夏祭り
身長がいまひとつ伸び悩んでいるせいもあり、小学校時代に仕立てて貰った物でもまだ十分
袖を通せる。特に気に入っていて毎年のように着ている一枚を姿見の前で当ててみる。
「悪くはないんだけど…先輩と並ぶにはちょっと子供っぽいかなぁ…?」
面と向かって先輩と呼ぶと聞かなかったふりでスルーされてしまうので踏ん張ってはいる
けれど、長兄の覚と同級生のランティスはやはり光からみればずいぶんと大人に思える。
もともとそれほど服装に頓着するたちではなく、これまでは漠然とした好き嫌いだけで着る
物を選んできた。何を着ていても駄目出しをされるようなことはないけれど、似合うと思って
くれているのかがちょっぴり気にかかるようになってきていた。
いくつか広げた畳紙(たとうし)の脇に置かれた閉じられたままの畳紙をちらりと見遣る。まだ
今年の梅雨も明けきらぬ頃に、呉服屋が薦める色とりどりな反物の中から母が選んで仕立てて
くれた物だ。
「そろそろ光さんもこういうのを着こなせるんじゃありませんか」
これまでの赤やピンク系の多かった可愛らしい物と違い、光が気後れしそうなほど大人びた
一枚だった。この夏も数回浴衣を着ているのに、まだ一度も袖を通せずにいるぐらいに。
『光。鳳凰寺さんたちがお見えだよ』
襖越しに声を掛けてきた覚に「もうそんな時間!? うわぁ、今行きます」と答えて、一旦
来客を迎えに立ち上がった。
「みんないらっしゃい! …って、なんで縁側なんかに座ってんの?」
海と風は座卓に置かれた冷茶で喉を潤していたが、フェリオとアスコットはなぜか中庭に
面した縁側に腰をおろしていた。
「いや、座敷は勘弁してくれ」
「右に同じ。
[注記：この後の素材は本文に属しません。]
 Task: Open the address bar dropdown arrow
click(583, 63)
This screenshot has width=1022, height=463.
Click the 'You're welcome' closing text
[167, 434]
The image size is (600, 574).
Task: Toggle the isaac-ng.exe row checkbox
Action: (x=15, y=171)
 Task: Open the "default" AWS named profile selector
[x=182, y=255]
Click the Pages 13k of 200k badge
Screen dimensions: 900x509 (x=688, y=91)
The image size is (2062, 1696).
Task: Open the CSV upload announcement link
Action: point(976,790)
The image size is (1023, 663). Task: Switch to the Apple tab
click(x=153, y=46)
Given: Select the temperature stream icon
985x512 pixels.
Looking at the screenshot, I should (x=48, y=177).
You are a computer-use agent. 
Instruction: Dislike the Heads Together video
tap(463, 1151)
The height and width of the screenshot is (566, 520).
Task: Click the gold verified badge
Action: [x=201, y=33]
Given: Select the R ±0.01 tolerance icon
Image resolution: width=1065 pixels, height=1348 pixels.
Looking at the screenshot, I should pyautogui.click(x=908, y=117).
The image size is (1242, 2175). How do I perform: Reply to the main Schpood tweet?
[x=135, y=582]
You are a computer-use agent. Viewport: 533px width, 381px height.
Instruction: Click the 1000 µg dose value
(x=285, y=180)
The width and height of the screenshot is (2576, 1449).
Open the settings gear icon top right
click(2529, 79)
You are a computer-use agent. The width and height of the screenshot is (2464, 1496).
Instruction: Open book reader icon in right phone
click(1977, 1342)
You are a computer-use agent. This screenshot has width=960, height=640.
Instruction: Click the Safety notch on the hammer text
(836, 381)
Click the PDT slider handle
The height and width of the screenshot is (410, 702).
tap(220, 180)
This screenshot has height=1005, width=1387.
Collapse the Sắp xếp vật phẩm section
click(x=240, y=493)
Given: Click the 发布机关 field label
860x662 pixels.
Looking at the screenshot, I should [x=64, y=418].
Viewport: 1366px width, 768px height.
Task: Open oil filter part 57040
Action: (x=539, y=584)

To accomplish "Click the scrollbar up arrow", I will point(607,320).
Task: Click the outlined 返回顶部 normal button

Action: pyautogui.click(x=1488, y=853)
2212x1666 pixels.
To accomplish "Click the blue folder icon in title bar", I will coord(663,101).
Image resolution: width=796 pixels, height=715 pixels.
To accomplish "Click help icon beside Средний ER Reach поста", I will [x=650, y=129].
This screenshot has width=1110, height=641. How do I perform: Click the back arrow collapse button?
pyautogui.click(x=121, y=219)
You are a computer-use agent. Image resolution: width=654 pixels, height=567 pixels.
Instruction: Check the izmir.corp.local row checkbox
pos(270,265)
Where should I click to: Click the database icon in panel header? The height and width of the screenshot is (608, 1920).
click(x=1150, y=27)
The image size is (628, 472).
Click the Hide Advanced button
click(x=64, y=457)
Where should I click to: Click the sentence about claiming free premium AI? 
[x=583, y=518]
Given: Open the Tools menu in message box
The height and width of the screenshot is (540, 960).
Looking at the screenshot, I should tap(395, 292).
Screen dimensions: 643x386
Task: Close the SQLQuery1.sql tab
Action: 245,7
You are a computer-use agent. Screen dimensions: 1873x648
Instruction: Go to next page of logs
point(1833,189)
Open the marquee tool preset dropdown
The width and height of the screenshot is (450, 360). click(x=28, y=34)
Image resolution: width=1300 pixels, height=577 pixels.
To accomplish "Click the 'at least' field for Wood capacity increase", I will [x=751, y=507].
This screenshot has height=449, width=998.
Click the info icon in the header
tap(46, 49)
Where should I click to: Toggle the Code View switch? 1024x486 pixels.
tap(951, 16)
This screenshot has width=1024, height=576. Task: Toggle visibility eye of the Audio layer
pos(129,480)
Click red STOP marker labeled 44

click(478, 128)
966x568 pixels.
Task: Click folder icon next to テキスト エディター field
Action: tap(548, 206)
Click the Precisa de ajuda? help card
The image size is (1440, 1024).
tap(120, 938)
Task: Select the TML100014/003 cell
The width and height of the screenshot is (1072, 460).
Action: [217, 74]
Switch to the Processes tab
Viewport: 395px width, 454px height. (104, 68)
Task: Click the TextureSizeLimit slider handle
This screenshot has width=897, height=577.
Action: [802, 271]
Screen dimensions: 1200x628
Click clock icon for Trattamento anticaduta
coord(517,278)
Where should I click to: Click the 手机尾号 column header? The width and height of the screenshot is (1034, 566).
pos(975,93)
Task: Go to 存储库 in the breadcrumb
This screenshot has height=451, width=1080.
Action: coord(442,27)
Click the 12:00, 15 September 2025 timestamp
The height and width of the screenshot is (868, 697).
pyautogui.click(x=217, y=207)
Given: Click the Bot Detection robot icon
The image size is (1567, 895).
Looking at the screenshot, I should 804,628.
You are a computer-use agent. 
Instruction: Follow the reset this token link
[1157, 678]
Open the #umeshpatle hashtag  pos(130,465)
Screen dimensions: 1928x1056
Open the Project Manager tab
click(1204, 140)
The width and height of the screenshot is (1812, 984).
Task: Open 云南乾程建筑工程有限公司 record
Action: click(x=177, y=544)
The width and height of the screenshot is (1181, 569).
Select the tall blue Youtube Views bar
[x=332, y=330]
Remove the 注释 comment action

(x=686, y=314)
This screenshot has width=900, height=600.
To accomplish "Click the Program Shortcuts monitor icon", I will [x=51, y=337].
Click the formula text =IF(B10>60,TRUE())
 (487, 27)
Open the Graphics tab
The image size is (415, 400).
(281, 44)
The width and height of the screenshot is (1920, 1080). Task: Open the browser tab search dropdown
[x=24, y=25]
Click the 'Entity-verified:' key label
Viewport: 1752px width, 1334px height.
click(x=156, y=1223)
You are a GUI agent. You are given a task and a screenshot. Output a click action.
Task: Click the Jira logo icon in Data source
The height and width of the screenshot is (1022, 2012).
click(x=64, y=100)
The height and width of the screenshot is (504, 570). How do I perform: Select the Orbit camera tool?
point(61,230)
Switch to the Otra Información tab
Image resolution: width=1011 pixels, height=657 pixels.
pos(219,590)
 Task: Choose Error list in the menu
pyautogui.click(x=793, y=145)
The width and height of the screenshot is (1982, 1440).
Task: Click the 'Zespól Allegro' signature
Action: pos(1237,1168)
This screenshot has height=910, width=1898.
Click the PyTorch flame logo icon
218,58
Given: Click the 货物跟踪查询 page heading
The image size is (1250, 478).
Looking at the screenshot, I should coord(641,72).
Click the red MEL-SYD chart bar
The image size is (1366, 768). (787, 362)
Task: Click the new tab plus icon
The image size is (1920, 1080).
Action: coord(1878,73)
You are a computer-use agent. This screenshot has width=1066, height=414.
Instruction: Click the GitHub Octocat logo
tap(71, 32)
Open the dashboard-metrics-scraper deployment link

ヒカリってすっごく懐っこいね」
動物好きのアスコットは何度もボールを投げては取って来いをさせている。
「初対面の人に見た目怖いって言われることあるけど、いいこなんだよ、閃光は」
まるで自分が誉められたかのように光はニコニコ笑っている。
「光さん、今日はその格好で出られるのですか?」
縁日に行くなら光は浴衣だろうと見越して、海と風も浴衣で来たのに、丸きり普段着の光に
風が小首を傾げた。
「違う違う! すぐ着替えるよ。なかなか決まんなくて…」
「選びあぐねるほどあるのねー。見せて見せて! あ、アスコット達はここで留守番ね」
海がちらりと縁側の男子を見遣る。
「う、うん」
「ランティスにシメられたかねーからな」
「じゃ、ゆっくりしててね」
座卓に置かれた自分用の冷茶を飲み干すと、光は自分の部屋へととってかえしていった。